## Brief
Output every line from the beginning of the records through the line that contains "Task: Select the Обычные заявления tab", exactly as it appears.
------ Provided material
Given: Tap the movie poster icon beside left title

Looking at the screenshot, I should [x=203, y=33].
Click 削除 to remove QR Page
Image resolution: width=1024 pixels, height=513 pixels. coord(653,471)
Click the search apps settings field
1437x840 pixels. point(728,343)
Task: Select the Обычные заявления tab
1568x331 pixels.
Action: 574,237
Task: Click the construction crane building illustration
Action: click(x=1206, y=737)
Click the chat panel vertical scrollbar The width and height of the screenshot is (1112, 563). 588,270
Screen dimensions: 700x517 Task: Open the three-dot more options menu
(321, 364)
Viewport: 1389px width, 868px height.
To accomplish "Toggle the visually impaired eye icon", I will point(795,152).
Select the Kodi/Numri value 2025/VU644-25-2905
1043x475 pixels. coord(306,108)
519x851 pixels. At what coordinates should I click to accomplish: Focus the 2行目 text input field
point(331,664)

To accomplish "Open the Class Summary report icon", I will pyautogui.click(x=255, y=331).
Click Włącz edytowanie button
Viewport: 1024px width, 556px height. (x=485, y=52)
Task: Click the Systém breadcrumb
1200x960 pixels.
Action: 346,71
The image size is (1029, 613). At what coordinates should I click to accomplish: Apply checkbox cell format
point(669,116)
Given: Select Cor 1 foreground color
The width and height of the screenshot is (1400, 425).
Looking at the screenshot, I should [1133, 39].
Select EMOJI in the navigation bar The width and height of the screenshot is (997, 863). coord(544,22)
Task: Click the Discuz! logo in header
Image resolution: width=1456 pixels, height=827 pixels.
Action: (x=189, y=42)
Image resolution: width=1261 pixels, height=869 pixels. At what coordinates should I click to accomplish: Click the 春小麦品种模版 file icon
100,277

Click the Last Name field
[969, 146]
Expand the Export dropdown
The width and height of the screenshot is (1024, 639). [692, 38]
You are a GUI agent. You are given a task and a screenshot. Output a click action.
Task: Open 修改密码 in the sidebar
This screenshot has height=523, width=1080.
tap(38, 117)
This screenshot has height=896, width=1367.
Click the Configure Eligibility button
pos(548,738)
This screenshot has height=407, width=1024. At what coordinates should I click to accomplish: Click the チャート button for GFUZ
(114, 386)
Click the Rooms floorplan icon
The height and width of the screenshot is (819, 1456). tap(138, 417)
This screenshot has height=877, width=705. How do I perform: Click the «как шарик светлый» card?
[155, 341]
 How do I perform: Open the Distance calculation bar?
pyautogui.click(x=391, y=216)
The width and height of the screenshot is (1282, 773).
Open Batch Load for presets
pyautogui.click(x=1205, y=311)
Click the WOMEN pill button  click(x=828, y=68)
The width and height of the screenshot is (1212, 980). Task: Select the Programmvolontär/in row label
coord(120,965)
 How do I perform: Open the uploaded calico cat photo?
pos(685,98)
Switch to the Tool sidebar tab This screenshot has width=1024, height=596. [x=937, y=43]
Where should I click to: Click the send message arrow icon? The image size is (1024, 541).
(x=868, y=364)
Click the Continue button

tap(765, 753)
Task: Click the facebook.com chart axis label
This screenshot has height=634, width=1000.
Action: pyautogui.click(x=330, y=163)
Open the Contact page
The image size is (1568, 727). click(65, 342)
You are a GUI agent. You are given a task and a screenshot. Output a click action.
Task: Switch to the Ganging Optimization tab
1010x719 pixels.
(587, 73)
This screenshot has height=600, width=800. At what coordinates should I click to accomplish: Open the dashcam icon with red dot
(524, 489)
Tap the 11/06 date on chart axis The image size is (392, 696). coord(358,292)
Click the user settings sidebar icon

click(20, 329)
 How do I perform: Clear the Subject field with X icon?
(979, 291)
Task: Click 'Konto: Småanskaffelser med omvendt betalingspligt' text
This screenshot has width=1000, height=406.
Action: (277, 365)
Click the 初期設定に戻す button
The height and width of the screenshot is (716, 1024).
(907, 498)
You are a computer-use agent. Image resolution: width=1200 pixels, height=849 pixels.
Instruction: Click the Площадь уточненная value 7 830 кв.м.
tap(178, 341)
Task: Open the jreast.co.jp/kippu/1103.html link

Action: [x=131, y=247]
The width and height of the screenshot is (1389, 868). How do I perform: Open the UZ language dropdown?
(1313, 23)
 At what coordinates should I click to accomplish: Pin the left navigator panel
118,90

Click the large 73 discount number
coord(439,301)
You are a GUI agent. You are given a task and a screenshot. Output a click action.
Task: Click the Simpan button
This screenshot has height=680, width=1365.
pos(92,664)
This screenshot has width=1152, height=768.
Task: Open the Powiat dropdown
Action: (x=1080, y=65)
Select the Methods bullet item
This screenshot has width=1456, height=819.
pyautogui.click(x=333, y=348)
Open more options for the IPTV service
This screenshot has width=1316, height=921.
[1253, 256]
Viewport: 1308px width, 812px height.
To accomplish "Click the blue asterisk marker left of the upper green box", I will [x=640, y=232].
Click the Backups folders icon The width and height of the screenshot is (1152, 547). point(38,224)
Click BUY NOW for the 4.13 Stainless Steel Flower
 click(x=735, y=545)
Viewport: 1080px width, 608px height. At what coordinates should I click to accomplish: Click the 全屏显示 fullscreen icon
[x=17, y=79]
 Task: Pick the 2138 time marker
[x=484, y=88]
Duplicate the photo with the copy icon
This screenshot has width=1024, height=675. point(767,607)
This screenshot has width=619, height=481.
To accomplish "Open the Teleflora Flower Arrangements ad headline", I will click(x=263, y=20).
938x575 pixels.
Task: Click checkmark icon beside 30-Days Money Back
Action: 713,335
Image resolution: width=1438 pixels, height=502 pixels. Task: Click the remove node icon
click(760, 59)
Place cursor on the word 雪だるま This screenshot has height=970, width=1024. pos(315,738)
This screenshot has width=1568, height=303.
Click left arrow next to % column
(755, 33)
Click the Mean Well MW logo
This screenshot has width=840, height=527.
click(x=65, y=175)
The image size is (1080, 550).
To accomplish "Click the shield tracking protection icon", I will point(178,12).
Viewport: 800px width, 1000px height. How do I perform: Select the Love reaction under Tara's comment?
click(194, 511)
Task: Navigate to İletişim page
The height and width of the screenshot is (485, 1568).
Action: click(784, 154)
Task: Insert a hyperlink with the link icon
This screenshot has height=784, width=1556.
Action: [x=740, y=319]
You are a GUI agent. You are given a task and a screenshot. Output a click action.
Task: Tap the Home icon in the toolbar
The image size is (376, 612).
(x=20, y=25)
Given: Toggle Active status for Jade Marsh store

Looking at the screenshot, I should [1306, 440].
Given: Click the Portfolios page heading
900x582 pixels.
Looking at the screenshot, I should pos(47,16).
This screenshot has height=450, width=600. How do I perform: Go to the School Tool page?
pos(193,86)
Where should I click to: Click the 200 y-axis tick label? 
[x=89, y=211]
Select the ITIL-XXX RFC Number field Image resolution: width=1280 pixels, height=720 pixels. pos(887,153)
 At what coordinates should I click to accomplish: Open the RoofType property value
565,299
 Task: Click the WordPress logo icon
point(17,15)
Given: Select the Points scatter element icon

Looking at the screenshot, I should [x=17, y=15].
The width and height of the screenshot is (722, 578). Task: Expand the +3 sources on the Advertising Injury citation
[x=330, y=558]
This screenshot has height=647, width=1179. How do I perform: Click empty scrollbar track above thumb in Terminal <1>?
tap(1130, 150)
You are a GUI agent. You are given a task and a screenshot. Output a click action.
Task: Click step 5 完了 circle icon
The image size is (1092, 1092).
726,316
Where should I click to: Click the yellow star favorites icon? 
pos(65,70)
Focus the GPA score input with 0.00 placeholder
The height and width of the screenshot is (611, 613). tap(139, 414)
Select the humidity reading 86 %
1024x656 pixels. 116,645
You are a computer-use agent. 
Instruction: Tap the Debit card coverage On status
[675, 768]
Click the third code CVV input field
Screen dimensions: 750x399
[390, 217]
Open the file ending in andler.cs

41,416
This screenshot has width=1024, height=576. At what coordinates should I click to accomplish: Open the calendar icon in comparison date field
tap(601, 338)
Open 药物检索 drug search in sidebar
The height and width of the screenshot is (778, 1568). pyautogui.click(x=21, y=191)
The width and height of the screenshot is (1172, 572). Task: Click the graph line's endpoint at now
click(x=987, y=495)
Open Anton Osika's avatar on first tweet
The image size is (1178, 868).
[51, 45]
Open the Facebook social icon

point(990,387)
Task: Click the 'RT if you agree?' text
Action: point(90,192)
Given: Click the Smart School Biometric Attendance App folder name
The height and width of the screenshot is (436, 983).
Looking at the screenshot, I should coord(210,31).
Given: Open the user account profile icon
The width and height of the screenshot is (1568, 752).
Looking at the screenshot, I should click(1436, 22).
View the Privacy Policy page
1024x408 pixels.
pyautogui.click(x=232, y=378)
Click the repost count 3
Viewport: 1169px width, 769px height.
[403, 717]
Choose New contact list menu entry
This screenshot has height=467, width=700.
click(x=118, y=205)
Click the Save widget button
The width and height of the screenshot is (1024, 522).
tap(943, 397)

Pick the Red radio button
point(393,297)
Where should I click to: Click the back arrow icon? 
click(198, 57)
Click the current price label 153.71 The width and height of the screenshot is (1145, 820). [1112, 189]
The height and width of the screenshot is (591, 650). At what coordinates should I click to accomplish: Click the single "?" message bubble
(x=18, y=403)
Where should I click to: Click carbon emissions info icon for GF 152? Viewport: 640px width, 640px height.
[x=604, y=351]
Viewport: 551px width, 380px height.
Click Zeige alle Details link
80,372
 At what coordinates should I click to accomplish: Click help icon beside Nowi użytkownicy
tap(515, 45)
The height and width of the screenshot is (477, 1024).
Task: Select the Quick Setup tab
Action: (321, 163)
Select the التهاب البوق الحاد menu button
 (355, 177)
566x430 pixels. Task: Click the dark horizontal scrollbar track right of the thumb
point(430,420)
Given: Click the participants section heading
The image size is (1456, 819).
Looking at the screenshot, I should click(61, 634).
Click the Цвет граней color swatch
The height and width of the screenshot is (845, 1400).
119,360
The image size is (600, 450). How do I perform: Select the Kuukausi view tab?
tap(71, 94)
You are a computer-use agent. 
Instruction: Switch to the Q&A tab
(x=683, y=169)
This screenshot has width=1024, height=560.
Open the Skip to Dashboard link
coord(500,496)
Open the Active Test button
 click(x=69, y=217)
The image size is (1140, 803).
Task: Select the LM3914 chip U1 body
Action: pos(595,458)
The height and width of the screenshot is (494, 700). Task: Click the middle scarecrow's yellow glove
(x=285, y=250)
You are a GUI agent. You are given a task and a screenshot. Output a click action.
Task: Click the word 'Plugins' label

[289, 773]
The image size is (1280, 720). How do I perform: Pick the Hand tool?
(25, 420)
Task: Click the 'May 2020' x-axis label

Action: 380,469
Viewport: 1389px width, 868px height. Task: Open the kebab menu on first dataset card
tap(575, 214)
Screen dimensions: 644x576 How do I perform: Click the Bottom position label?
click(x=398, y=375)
------------
## Response for this exercise
Given: Tap the movie poster icon beside left title

Looking at the screenshot, I should [x=203, y=33].
Click 削除 to remove QR Page
Image resolution: width=1024 pixels, height=513 pixels. coord(653,471)
Click the search apps settings field
1437x840 pixels. point(728,343)
Task: Select the Обычные заявления tab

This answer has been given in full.